## Given problem
Format every line of the listing below as a JSON list of strings, one string per line, leaving out blank lines.

-- Material supplied start --

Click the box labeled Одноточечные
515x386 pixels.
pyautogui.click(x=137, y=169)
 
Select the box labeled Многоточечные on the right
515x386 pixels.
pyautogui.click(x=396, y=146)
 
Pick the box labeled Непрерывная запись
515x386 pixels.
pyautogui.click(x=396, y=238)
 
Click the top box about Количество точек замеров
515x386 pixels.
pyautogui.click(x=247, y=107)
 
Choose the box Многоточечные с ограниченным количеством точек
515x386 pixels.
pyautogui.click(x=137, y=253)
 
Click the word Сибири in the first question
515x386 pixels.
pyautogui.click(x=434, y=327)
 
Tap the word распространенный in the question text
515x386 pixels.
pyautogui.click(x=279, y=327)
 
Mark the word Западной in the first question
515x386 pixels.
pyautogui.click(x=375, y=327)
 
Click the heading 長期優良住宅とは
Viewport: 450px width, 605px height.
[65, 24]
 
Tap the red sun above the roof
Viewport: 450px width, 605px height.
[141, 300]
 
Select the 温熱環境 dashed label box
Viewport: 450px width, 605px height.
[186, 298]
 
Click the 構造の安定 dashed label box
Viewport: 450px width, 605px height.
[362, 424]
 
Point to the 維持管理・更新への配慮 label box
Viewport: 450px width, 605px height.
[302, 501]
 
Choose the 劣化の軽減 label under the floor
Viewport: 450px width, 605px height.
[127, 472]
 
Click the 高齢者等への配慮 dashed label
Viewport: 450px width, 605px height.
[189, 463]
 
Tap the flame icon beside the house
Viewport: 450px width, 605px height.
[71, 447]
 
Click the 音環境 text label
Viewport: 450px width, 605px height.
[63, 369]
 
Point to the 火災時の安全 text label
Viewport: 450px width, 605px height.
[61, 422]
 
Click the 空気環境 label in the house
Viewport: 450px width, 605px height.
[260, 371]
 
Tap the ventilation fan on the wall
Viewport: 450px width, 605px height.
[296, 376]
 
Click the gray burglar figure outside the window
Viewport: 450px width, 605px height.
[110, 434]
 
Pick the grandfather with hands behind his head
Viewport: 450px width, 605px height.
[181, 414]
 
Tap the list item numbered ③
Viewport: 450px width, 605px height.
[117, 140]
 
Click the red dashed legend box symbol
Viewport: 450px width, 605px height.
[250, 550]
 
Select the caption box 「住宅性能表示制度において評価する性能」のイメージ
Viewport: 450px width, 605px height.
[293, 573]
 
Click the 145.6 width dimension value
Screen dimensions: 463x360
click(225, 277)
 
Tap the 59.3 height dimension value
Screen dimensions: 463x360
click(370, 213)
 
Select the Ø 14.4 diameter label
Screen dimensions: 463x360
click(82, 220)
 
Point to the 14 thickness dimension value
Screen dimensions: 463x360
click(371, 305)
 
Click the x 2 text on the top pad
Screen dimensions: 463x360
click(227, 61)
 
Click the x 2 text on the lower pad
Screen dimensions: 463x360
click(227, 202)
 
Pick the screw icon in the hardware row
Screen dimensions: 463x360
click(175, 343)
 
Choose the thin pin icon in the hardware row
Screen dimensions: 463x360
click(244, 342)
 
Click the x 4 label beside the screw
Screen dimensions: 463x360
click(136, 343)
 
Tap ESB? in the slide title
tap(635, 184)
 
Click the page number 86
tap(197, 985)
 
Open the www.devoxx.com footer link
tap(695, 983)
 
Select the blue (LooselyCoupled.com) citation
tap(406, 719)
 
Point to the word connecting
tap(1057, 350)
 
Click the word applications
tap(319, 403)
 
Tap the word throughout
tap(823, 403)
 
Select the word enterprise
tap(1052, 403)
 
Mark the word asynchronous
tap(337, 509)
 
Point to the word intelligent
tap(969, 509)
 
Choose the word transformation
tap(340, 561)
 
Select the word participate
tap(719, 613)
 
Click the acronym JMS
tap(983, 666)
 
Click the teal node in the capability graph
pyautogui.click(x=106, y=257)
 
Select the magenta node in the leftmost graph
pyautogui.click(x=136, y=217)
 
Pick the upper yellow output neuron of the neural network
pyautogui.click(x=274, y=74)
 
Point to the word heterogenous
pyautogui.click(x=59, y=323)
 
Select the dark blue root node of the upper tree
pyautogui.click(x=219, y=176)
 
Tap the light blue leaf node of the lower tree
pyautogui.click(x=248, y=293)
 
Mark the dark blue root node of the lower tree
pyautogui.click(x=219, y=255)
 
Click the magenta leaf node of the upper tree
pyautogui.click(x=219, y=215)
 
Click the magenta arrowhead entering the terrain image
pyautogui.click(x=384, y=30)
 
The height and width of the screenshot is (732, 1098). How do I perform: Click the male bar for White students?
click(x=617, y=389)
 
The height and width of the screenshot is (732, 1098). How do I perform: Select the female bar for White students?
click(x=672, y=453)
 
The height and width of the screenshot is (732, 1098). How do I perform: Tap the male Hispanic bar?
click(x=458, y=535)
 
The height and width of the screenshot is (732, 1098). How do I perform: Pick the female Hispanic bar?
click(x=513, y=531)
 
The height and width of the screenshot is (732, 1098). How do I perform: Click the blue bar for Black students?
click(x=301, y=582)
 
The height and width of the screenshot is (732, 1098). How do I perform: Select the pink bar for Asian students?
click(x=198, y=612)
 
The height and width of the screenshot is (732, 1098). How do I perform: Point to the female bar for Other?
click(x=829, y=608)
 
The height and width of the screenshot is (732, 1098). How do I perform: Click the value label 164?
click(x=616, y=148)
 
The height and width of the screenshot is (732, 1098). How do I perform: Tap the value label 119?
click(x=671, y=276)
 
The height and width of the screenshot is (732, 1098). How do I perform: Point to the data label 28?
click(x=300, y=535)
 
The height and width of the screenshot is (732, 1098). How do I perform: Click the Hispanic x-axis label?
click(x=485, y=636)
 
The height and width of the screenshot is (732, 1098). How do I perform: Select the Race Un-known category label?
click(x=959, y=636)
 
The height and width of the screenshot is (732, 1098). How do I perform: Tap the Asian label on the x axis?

-- Material supplied end --

## Correct answer
[
  "Click the box labeled Одноточечные",
  "515x386 pixels.",
  "pyautogui.click(x=137, y=169)",
  "Select the box labeled Многоточечные on the right",
  "515x386 pixels.",
  "pyautogui.click(x=396, y=146)",
  "Pick the box labeled Непрерывная запись",
  "515x386 pixels.",
  "pyautogui.click(x=396, y=238)",
  "Click the top box about Количество точек замеров",
  "515x386 pixels.",
  "pyautogui.click(x=247, y=107)",
  "Choose the box Многоточечные с ограниченным количеством точек",
  "515x386 pixels.",
  "pyautogui.click(x=137, y=253)",
  "Click the word Сибири in the first question",
  "515x386 pixels.",
  "pyautogui.click(x=434, y=327)",
  "Tap the word распространенный in the question text",
  "515x386 pixels.",
  "pyautogui.click(x=279, y=327)",
  "Mark the word Западной in the first question",
  "515x386 pixels.",
  "pyautogui.click(x=375, y=327)",
  "Click the heading 長期優良住宅とは",
  "Viewport: 450px width, 605px height.",
  "[65, 24]",
  "Tap the red sun above the roof",
  "Viewport: 450px width, 605px height.",
  "[141, 300]",
  "Select the 温熱環境 dashed label box",
  "Viewport: 450px width, 605px height.",
  "[186, 298]",
  "Click the 構造の安定 dashed label box",
  "Viewport: 450px width, 605px height.",
  "[362, 424]",
  "Point to the 維持管理・更新への配慮 label box",
  "Viewport: 450px width, 605px height.",
  "[302, 501]",
  "Choose the 劣化の軽減 label under the floor",
  "Viewport: 450px width, 605px height.",
  "[127, 472]",
  "Click the 高齢者等への配慮 dashed label",
  "Viewport: 450px width, 605px height.",
  "[189, 463]",
  "Tap the flame icon beside the house",
  "Viewport: 450px width, 605px height.",
  "[71, 447]",
  "Click the 音環境 text label",
  "Viewport: 450px width, 605px height.",
  "[63, 369]",
  "Point to the 火災時の安全 text label",
  "Viewport: 450px width, 605px height.",
  "[61, 422]",
  "Click the 空気環境 label in the house",
  "Viewport: 450px width, 605px height.",
  "[260, 371]",
  "Tap the ventilation fan on the wall",
  "Viewport: 450px width, 605px height.",
  "[296, 376]",
  "Click the gray burglar figure outside the window",
  "Viewport: 450px width, 605px height.",
  "[110, 434]",
  "Pick the grandfather with hands behind his head",
  "Viewport: 450px width, 605px height.",
  "[181, 414]",
  "Tap the list item numbered ③",
  "Viewport: 450px width, 605px height.",
  "[117, 140]",
  "Click the red dashed legend box symbol",
  "Viewport: 450px width, 605px height.",
  "[250, 550]",
  "Select the caption box 「住宅性能表示制度において評価する性能」のイメージ",
  "Viewport: 450px width, 605px height.",
  "[293, 573]",
  "Click the 145.6 width dimension value",
  "Screen dimensions: 463x360",
  "click(225, 277)",
  "Tap the 59.3 height dimension value",
  "Screen dimensions: 463x360",
  "click(370, 213)",
  "Select the Ø 14.4 diameter label",
  "Screen dimensions: 463x360",
  "click(82, 220)",
  "Point to the 14 thickness dimension value",
  "Screen dimensions: 463x360",
  "click(371, 305)",
  "Click the x 2 text on the top pad",
  "Screen dimensions: 463x360",
  "click(227, 61)",
  "Click the x 2 text on the lower pad",
  "Screen dimensions: 463x360",
  "click(227, 202)",
  "Pick the screw icon in the hardware row",
  "Screen dimensions: 463x360",
  "click(175, 343)",
  "Choose the thin pin icon in the hardware row",
  "Screen dimensions: 463x360",
  "click(244, 342)",
  "Click the x 4 label beside the screw",
  "Screen dimensions: 463x360",
  "click(136, 343)",
  "Tap ESB? in the slide title",
  "tap(635, 184)",
  "Click the page number 86",
  "tap(197, 985)",
  "Open the www.devoxx.com footer link",
  "tap(695, 983)",
  "Select the blue (LooselyCoupled.com) citation",
  "tap(406, 719)",
  "Point to the word connecting",
  "tap(1057, 350)",
  "Click the word applications",
  "tap(319, 403)",
  "Tap the word throughout",
  "tap(823, 403)",
  "Select the word enterprise",
  "tap(1052, 403)",
  "Mark the word asynchronous",
  "tap(337, 509)",
  "Point to the word intelligent",
  "tap(969, 509)",
  "Choose the word transformation",
  "tap(340, 561)",
  "Select the word participate",
  "tap(719, 613)",
  "Click the acronym JMS",
  "tap(983, 666)",
  "Click the teal node in the capability graph",
  "pyautogui.click(x=106, y=257)",
  "Select the magenta node in the leftmost graph",
  "pyautogui.click(x=136, y=217)",
  "Pick the upper yellow output neuron of the neural network",
  "pyautogui.click(x=274, y=74)",
  "Point to the word heterogenous",
  "pyautogui.click(x=59, y=323)",
  "Select the dark blue root node of the upper tree",
  "pyautogui.click(x=219, y=176)",
  "Tap the light blue leaf node of the lower tree",
  "pyautogui.click(x=248, y=293)",
  "Mark the dark blue root node of the lower tree",
  "pyautogui.click(x=219, y=255)",
  "Click the magenta leaf node of the upper tree",
  "pyautogui.click(x=219, y=215)",
  "Click the magenta arrowhead entering the terrain image",
  "pyautogui.click(x=384, y=30)",
  "The height and width of the screenshot is (732, 1098). How do I perform: Click the male bar for White students?",
  "click(x=617, y=389)",
  "The height and width of the screenshot is (732, 1098). How do I perform: Select the female bar for White students?",
  "click(x=672, y=453)",
  "The height and width of the screenshot is (732, 1098). How do I perform: Tap the male Hispanic bar?",
  "click(x=458, y=535)",
  "The height and width of the screenshot is (732, 1098). How do I perform: Pick the female Hispanic bar?",
  "click(x=513, y=531)",
  "The height and width of the screenshot is (732, 1098). How do I perform: Click the blue bar for Black students?",
  "click(x=301, y=582)",
  "The height and width of the screenshot is (732, 1098). How do I perform: Select the pink bar for Asian students?",
  "click(x=198, y=612)",
  "The height and width of the screenshot is (732, 1098). How do I perform: Point to the female bar for Other?",
  "click(x=829, y=608)",
  "The height and width of the screenshot is (732, 1098). How do I perform: Click the value label 164?",
  "click(x=616, y=148)",
  "The height and width of the screenshot is (732, 1098). How do I perform: Tap the value label 119?",
  "click(x=671, y=276)",
  "The height and width of the screenshot is (732, 1098). How do I perform: Point to the data label 28?",
  "click(x=300, y=535)",
  "The height and width of the screenshot is (732, 1098). How do I perform: Click the Hispanic x-axis label?",
  "click(x=485, y=636)",
  "The height and width of the screenshot is (732, 1098). How do I perform: Select the Race Un-known category label?",
  "click(x=959, y=636)",
  "The height and width of the screenshot is (732, 1098). How do I perform: Tap the Asian label on the x axis?"
]